● Selected text
If you happen to have a diagnosis - ANY, well, game's off buddy. Nobody said anything about you coming in here with your dangerous mental illness. No siree. What state wants a bunch of mentally ill docs running around, for chrissakes! If we determine that there's anything 'significant' going on, and you know what we’re talkin’ about, then we've got to turn you in to the state. ‘Cause nobody wants no impaired docs running around the state dangling their stethoscopes and being dangerous to our people.”
Safe Harbor … to Dry Dock
So if I, an everyday stressed-out doc, think maybe the work’s taking a toll and I'm getting big league depressed, or question whether I'm drinking too much to cope with the stress, or have passing thoughts of doing myself in … if I share these with a therapist under the “Safe Harbor” doctrine and the therapist has 'concerns,' (which by the way is what they’re supposed to have, for godsakes) my boat goes straight out of that safe harbor ... into drydock.
Maybe permanently.
And From Dry Dock … to Boatyard Foreclosure Sales
I may even have to sell it to pay for the lawyers to get me out of drydock and free me from the medical regulatory therapeutic complex’s death grip. Which, of course, is a bit self-defeating. But we already know that that investment will be futile. Because it’s now clear that the entire thing’s a rigged deal designed to prevent due process while at the same time bankrupting the doc. It’s essentially a systematization of violation of substantive due process. This and that statutory stipulation about impairment and discipline; board-mandated invasive psychiatric exams done under false cover as “peer review” or “fitness for duty exams” performed by unlicensed medical corporations carrying no malpractice insurance; these PHPs denying they’re conducting invasive psychiatric exams in violation of ADA; then referring downstream to their “preferred” cash-on-the-barrel $10,000 4-day evaluation programs; then mandated compliance with whatever the infallible PHP orders with no right to contest ….3 The doc will NEVER get free of this entrapment. They are marked - and marred - for life. It brings Kafkaesque nightmare into a new dimension. To date, I have not found one lawyer who sufficiently grasps the breadth of this dystopian matrix and has a definitive comprehensive approach to halt its abuses and restore their client physician’s life to pre-assault wholeness. The cases typically drag on for years.4
Boat Goes … Captain Stays in Human Drydock
And so the lawyers get the boat and leave doc, the captain, in drydock. Captain will never go to sea again. Captain will be lucky if s/he can even afford to get on a swan boat in the Boston Public Gardens. And even then, just recalling the term "safe harbor" or getting anywhere near a boat will likely cause immobilizing PTSD. I write this only partially in jest.

● What to work on
1 - In the passage about physicians and the "Safe Harbor" doctrine, rewrite more briefly the paragraph that begins "And so the lawyers get the boat," keeping its main facts.
2 - Transcribe the passage about physicians and the "Safe Harbor" doctrine from "Safe Harbor …" up to and including "harbor ... into drydock.".
The data that follow come from a separate source unrelated to the passage about physicians and the "Safe Harbor" doctrine.

● Data provided
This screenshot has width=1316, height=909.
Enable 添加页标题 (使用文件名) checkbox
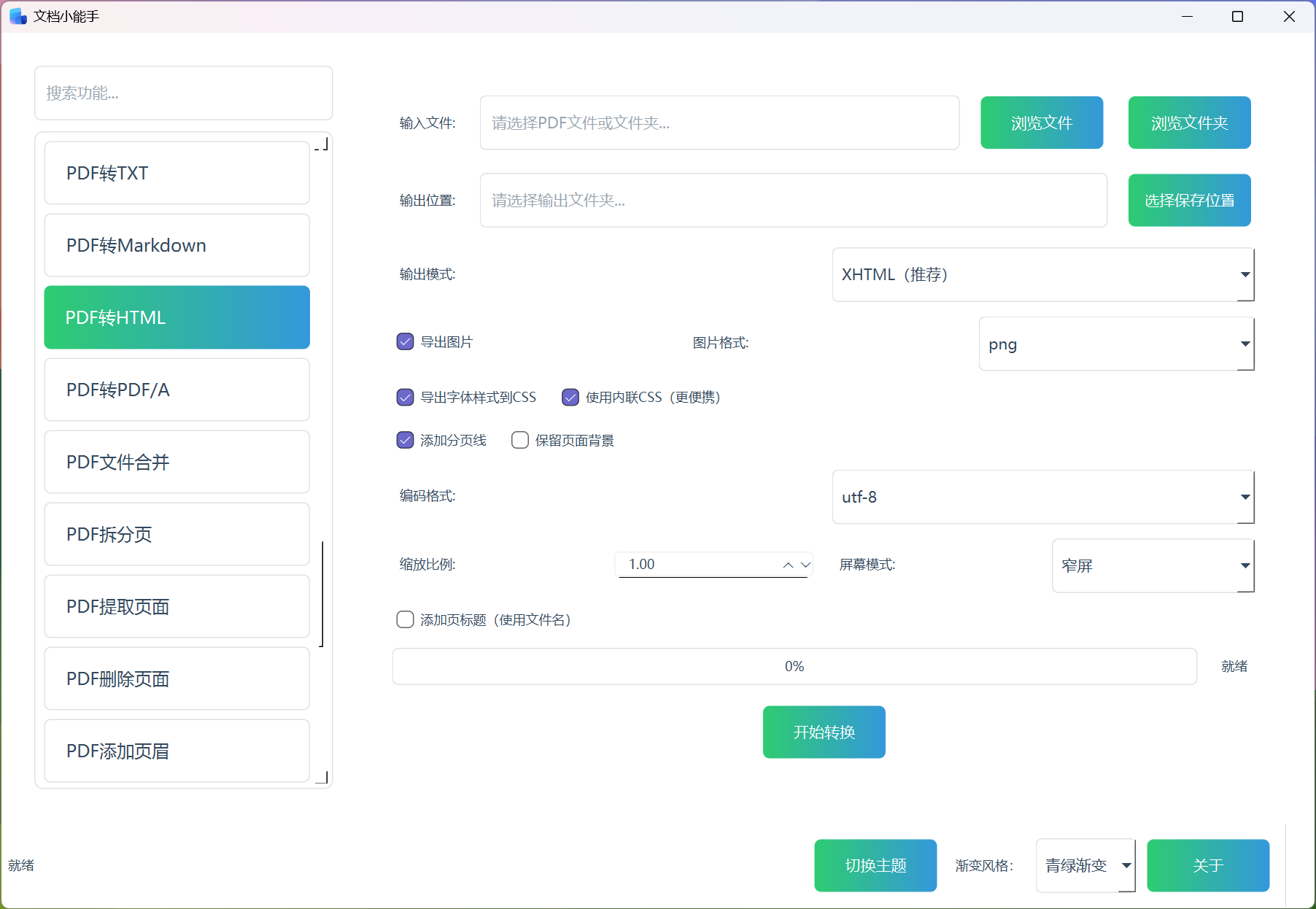pos(405,619)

● Expected responses
1 - The lawyers take the boat and leave the doctor, its captain, in drydock, never to go to sea again and perhaps unable to afford even a swan boat ride in the Boston Public Gardens. Even recalling the term "safe harbor" or going near a boat would likely bring on immobilizing PTSD. The writer says this is only partly in jest.

2 -
Safe Harbor … to Dry Dock
So if I, an everyday stressed-out doc, think maybe the work’s taking a toll and I'm getting big league depressed, or question whether I'm drinking too much to cope with the stress, or have passing thoughts of doing myself in … if I share these with a therapist under the “Safe Harbor” doctrine and the therapist has 'concerns,' (which by the way is what they’re supposed to have, for godsakes) my boat goes straight out of that safe harbor ... into drydock.